(Stored items from a collection)
══════════

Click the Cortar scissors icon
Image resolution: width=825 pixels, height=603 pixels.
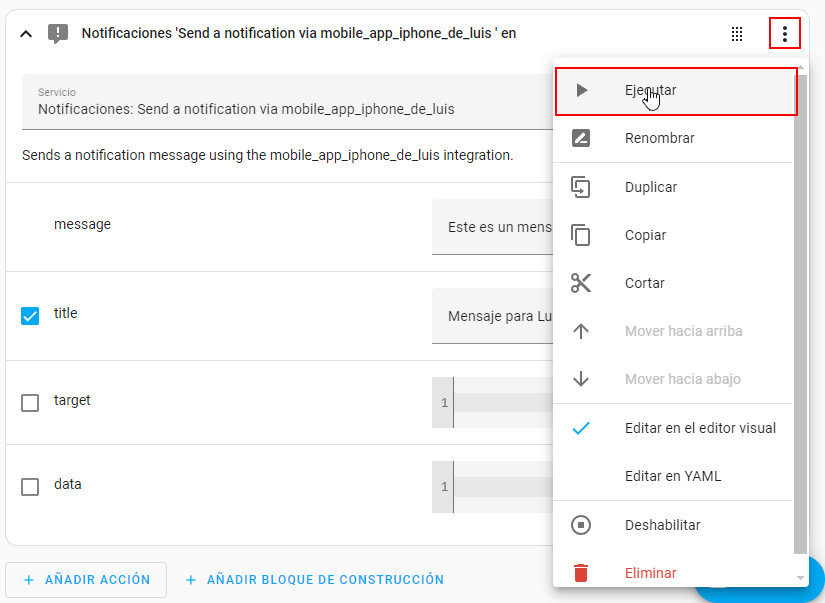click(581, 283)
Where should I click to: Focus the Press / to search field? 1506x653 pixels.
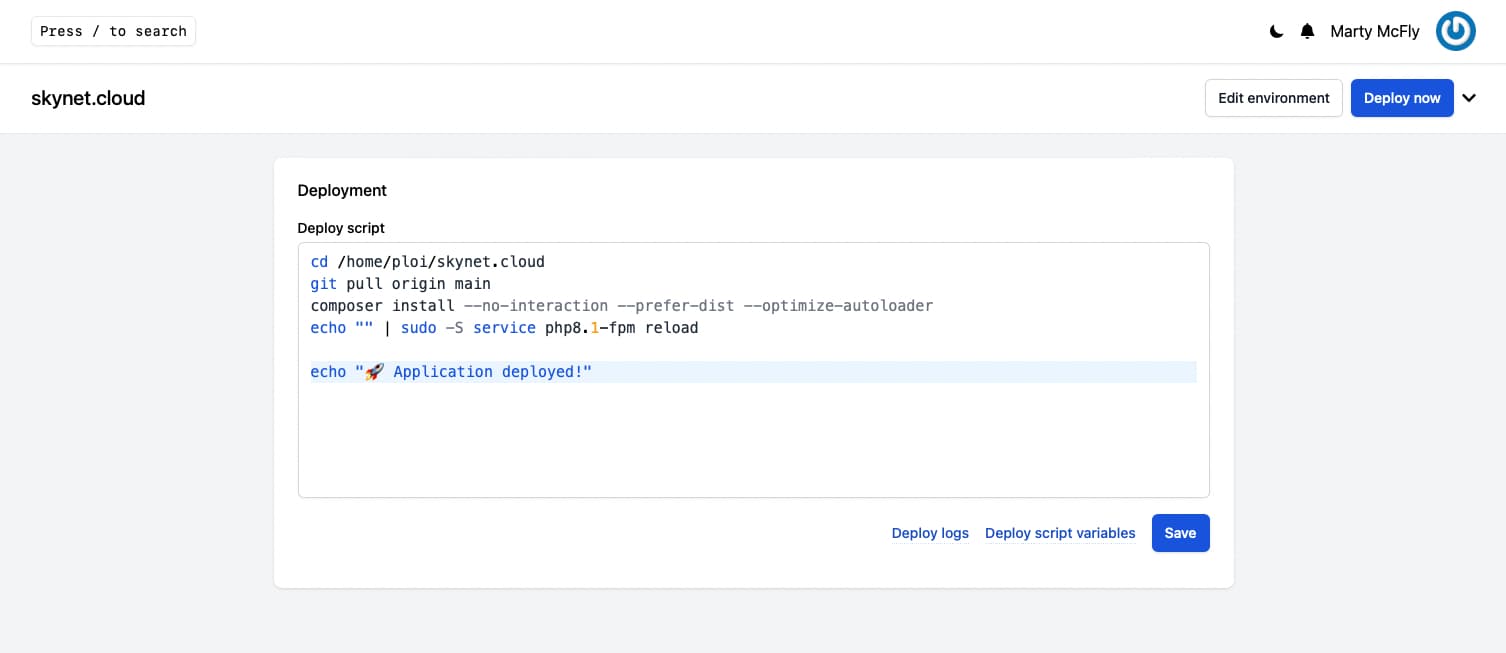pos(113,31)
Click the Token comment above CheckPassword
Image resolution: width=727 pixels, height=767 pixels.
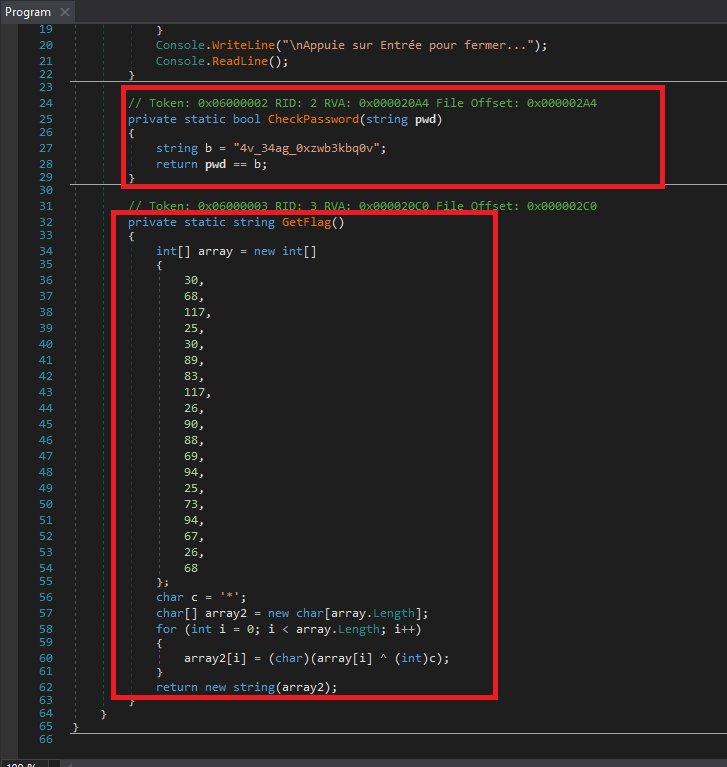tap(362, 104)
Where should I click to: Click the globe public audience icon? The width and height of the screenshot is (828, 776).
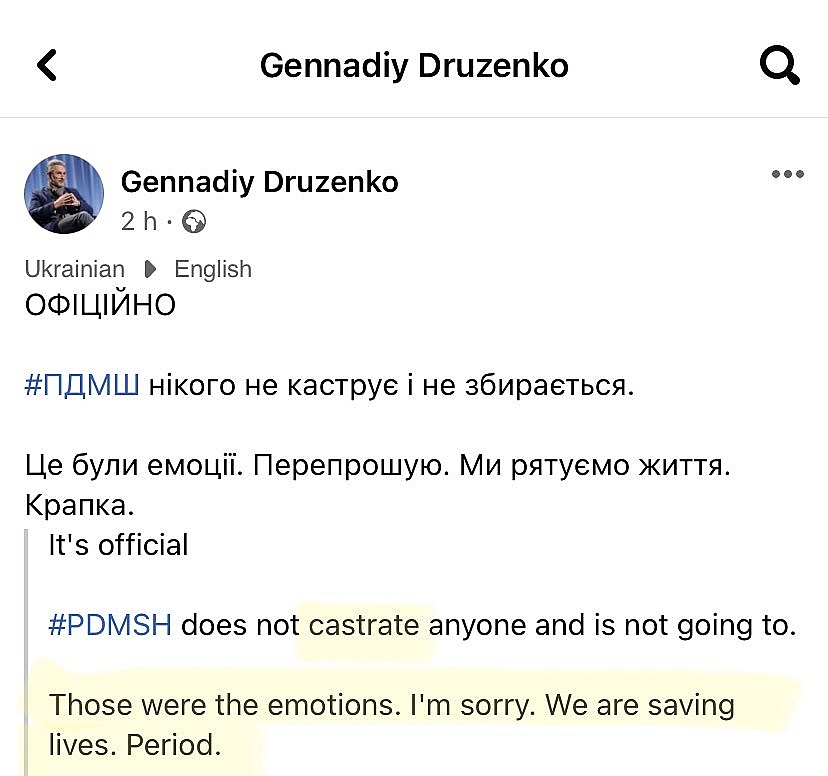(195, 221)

══════════

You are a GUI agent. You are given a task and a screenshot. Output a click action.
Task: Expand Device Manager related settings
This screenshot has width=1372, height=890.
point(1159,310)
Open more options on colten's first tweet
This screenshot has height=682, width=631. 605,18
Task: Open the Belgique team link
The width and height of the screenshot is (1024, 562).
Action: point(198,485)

══════════

● Activity
For this exercise, repeat exactly the lines of the data above from the one with "You are a GUI" down to the one with "Task: Open the Belgique team link", both end lines included.

● Response to the exercise
You are a GUI agent. You are given a task and a screenshot. Output a click action.
Task: Expand Device Manager related settings
This screenshot has width=1372, height=890.
point(1159,310)
Open more options on colten's first tweet
This screenshot has height=682, width=631. 605,18
Task: Open the Belgique team link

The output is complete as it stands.